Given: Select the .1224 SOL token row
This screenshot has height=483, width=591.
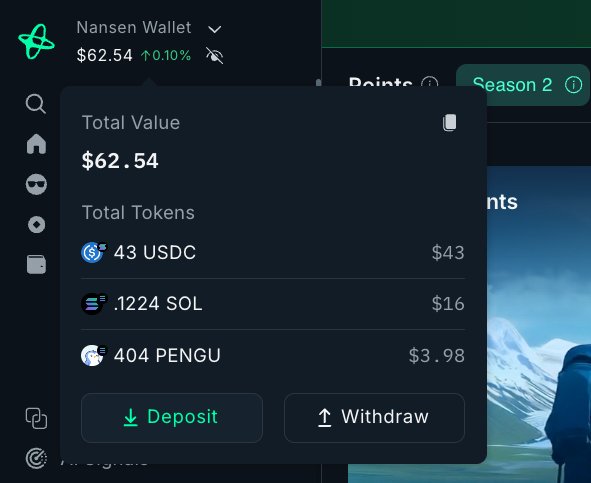Looking at the screenshot, I should tap(273, 304).
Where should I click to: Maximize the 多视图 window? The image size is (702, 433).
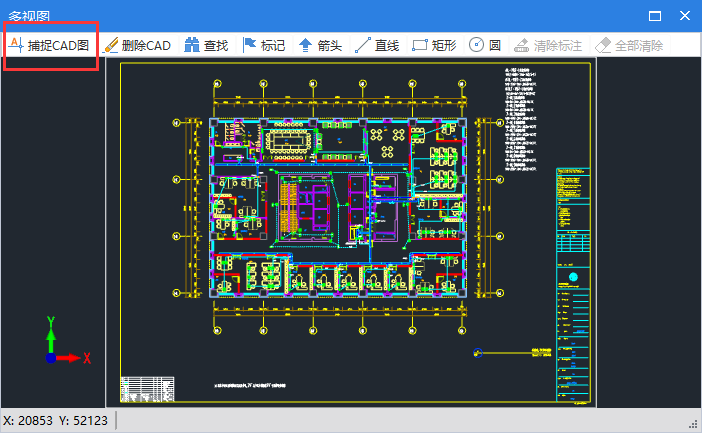pyautogui.click(x=655, y=16)
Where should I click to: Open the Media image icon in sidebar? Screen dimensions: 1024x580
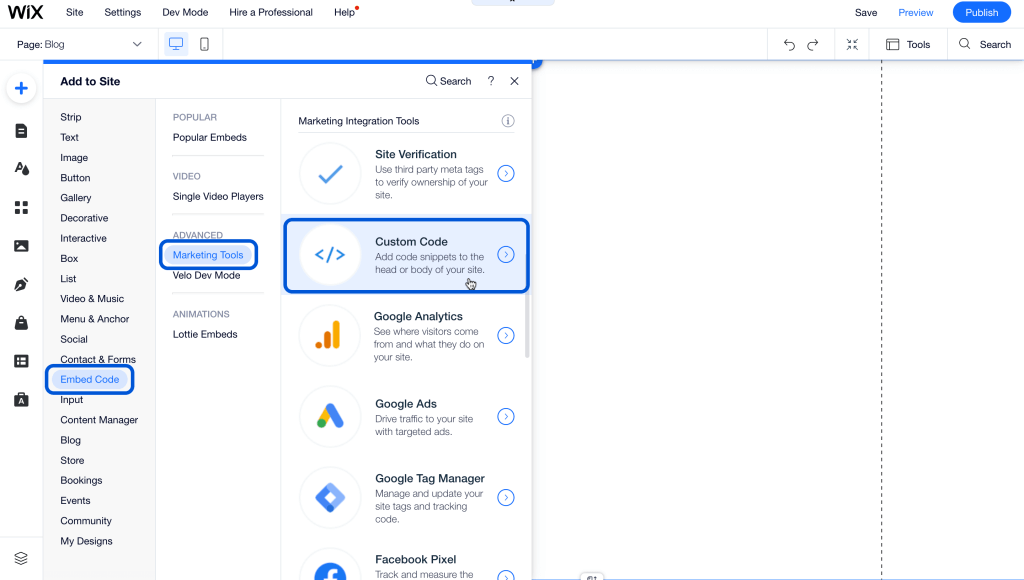21,246
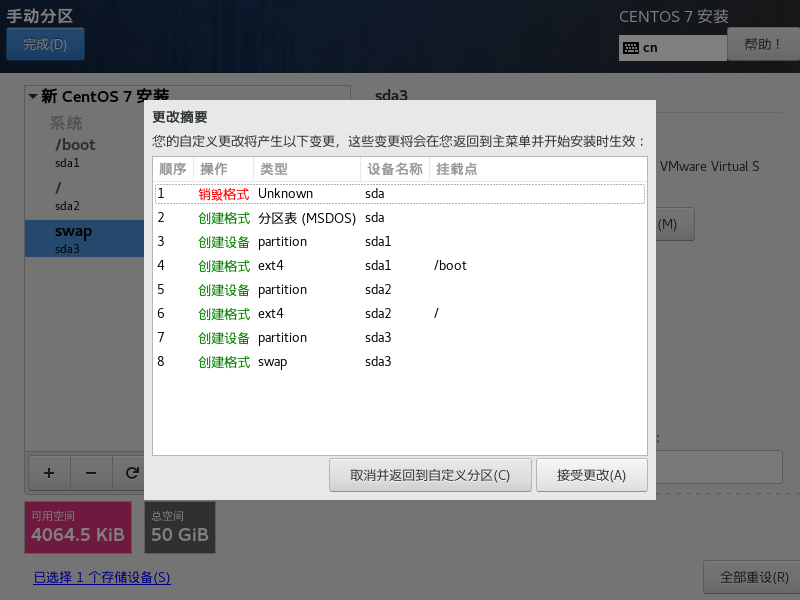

**YOUR INSTRUCTIONS:**
The data above must be reproduced exactly, without any of its pictures.

**RESPONSE:**
Given: Select the .1224 SOL token row
This screenshot has height=483, width=591.
Looking at the screenshot, I should tap(273, 304).
Where should I click to: Maximize the 多视图 window? The image size is (702, 433).
pyautogui.click(x=655, y=16)
Where should I click to: Open the Media image icon in sidebar? Screen dimensions: 1024x580
21,246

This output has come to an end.